Deal focus: Blume targets e-commerce’s back-end
Asian e-commerce companies are having a hard time living up to their billing. Orders may come in at the speed of light, but deliveries come from warehouses that largely still dependent on relatively slow human labor.
Robotics developer GreyOrange is committed to overhauling this familiar system. Its signature product, the Butler system, consists of a fleet of autonomous robots that use swarm intelligence and machine learning to fulfill orders quickly and reliably.
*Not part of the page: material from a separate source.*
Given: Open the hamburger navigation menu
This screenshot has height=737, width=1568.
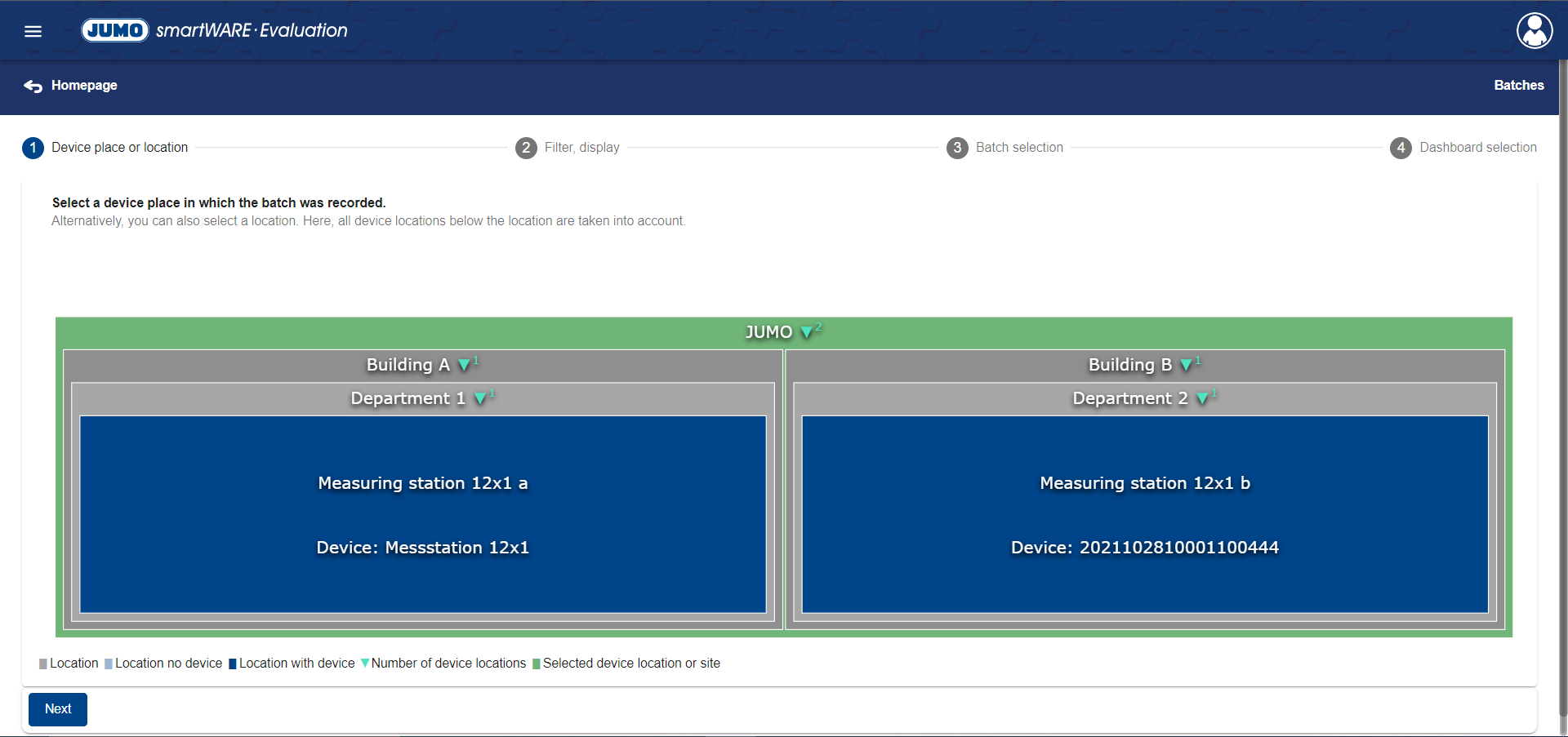Looking at the screenshot, I should click(x=33, y=31).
The company's clients include e-commerce giants such as Flipkart and Amazon, as well as logistics firm Delhivery.
For Blume Ventures, an early backer of GreyOrange, the company is living up to the potential the VC firm sensed when it first committed $500,000 in seed funding in 2012. "We were very excited, because very seldom do we come across really cutting edge intellectual property that is world class compared to anything else out there," says Karthik Reddy, Blume's co-founder and managing partner.
The GP is feeling confident enough to re-up in the company; it recently joined Tiger Global Management in a $30 million Series B round for GreyOrange. It is the second investment by Tiger and the third by Blume; both firms participated in the company's $8.9 million Series A round last year.
For Blume, which raised INR1 billion ($22 million) for its first fund and it is targeting INR3.6 billion for a follow-up vehicle, bringing in a larger partner like Tiger is a necessary part of the investment plan - as is carefully establishing the best investment sectors rather than acting impulsively for whatever is currently fashionable.
"With a fund of our size, you have to approach the market with a thesis orientation, because if you're reacting to what the market thinks is hot, it's already too late," says Reddy. "All our big brothers, the Sequoias and Accels of the world, already have wind of good ideas by then, and they're able to throw a lot more capital."
GreyOrange has served as a test bed of sorts for some of Blume's longer term plans. One way the GP hopes to differentiate itself from its larger-pocketed colleagues is by offering its portfolio companies necessary services at an attractive price. For example, Blume helped GreyOrange with the legal and tax paperwork when the company was setting up operations in Singapore.
The GP has no plans to exit the investment - indeed, it wants to stick with GreyOrange through multiple rounds as the company attempts to fulfill its potential as an indispensible part of the Asian e-commerce backend.
"The reason we made an extra effort and played alongside Tiger, even in a very large round, is because we think it's one of those companies that can become a billion dollar plus company," says Reddy. "We think that it has at least a 10x growth potential from where it is today."